[Opening TEXT UNDER STUDY section]

The process industries are the major industrial consumers of natural gas as a feedstock.

The program did 200 onsite assessments the first year and found more than $500 million in potential savings. It’s also trained and certified more than 500 qualified professionals who are listed on its Web site and available to help companies in their energy-efficiency improvement initiatives. Further, it’s trained nearly 4,000 company employees in energy management practices and principles, of which “more than half have undertaken projects on their own,” Scheihing says.

DOE recently awarded grants to 19 states to extend its assessment and energy measurement initiatives for improving industrial energy efficiency.

“The California Industrial Energy Efficiency Program is within the state’s energy department,” says Donald Kazama, the program’s energy services manager and recipient of one of the 19 grants. “Our program was started in 2004 to help businesses stay in California rather than move offshore or to Mexico.”

Kazama’s team has conducted plant assessments on its own, resulting in $15 million in annual savings, and has provided training to hundreds. The DOEgrant will help extend its work.

Metering the big picture

“We track energy use at every site, and use that in our corporate metrics [to determine] if improvements are achieved. Sub-metering within a plant is very important,” says Steven C. Schultz, corporate energy manager and leader of 3M ‘s worldwide energy efficiency effort.

St. Paul-based 3M is recognized as a worldwide leader in innovation. It also has been a leader in energy use improvements since 1973, and earning the Environmental Protection Agency’s (EPA) Energy Star Award for its achievements the last four years in a row.

Sub-metering of equipment prompts more buy-in from production people, Schultz says. “If they’re not being charged accurately for what they’re using, the incentive to improve isn’t as great. We emphasize that energy is a raw material that should be looked after and optimized like any other raw material.”

3M actually monitors 200 sites, and that close effort resulted in a $26-million savings in 2006.

Some of the most promising areas for increased energy efficiency have been outlined by the U.S. Department of Energy.

Power measurement and system sensing for inefficiencies is of growing interest to manufacturers and solution providers. Sensicast Systems , Needham, Mass., has bundled turnkey wireless sensing and monitoring solutions ideal for retrofitting existing industrial operations, while Schneider Electric moved into power metering with its acquisition in 2005 of Power Measurement and its PowerLogic ION suite. The PowerLogic ION Enterprise Energy Management (EEM) system can monitor and extract information from disparate sources for populating dashboard KPIs accessible to operations and executive management.

In addition to metering usage, other areas to focus on include waste heat and energy recovery; boiler, steam, and cooling system improvements; low-cost best practice improvements; and increased energy source flexibility.

ASNI has your back

“Within Dow Chemical, we view our participation in the Superior Energy Performance program as part of our role in advocating energy efficiency conservation among all industrial firms,” says Joe Almaguer, Dow global energy efficiency conservation leader, and one of the principal industrial participants in the DOE ANSI-standard plant certification program.

Until 2007, DuPont achieved much of its energy improvements without significant capital investment. This past year, senior management earmarked 1 percent of the corporate capital investment budget to energy programs.

“We told them we’d only spend it on projects that could yield 25 percent to 30 percent ROI,” explains DuPont’s Bailey. “We did 23 projects, investing $32 million—and got a $33-million ROI. That’s continuing annual ROI. We view it as generating cash for the bottom line: It’s money that can be invested in new and better equipment to make more products.”

[Closing TEXT UNDER STUDY section]

TASKS TO CARRY OUT:
a) Name every person the passage on industrial energy efficiency quotes, using the names as they appear in the text.
b) From the passage on industrial energy efficiency, extract the words word for word, starting at "Some of the" and ending at "and executive management.".

[Opening DATASET section]

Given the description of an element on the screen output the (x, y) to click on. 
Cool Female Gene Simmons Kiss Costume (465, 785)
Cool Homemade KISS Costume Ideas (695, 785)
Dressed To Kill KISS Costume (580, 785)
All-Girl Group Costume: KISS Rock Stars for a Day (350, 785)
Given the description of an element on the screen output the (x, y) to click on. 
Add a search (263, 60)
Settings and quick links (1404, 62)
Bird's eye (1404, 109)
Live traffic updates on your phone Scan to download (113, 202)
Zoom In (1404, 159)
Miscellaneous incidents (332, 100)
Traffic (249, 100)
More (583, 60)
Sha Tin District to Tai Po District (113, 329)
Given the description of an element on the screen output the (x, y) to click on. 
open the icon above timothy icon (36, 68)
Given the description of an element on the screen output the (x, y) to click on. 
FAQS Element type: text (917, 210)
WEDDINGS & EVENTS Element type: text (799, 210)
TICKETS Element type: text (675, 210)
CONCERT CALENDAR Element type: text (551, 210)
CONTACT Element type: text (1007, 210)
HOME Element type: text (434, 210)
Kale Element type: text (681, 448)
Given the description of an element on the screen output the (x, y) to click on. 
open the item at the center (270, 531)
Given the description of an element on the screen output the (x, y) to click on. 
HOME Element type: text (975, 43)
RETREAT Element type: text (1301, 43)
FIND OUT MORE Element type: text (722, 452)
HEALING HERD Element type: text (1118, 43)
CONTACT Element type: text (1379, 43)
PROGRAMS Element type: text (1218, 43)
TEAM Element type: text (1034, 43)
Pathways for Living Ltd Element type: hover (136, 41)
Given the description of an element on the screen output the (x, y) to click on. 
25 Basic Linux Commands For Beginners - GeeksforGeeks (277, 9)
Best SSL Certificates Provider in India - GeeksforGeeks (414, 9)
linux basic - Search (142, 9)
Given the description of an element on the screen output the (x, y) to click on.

[Closing DATASET section]

ANSWERS TO THE TASKS:
a)
Scheihing
Donald Kazama
Steven C. Schultz
Joe Almaguer
Bailey

b)
Some of the most promising areas for increased energy efficiency have been outlined by the U.S. Department of Energy.

Power measurement and system sensing for inefficiencies is of growing interest to manufacturers and solution providers. Sensicast Systems , Needham, Mass., has bundled turnkey wireless sensing and monitoring solutions ideal for retrofitting existing industrial operations, while Schneider Electric moved into power metering with its acquisition in 2005 of Power Measurement and its PowerLogic ION suite. The PowerLogic ION Enterprise Energy Management (EEM) system can monitor and extract information from disparate sources for populating dashboard KPIs accessible to operations and executive management.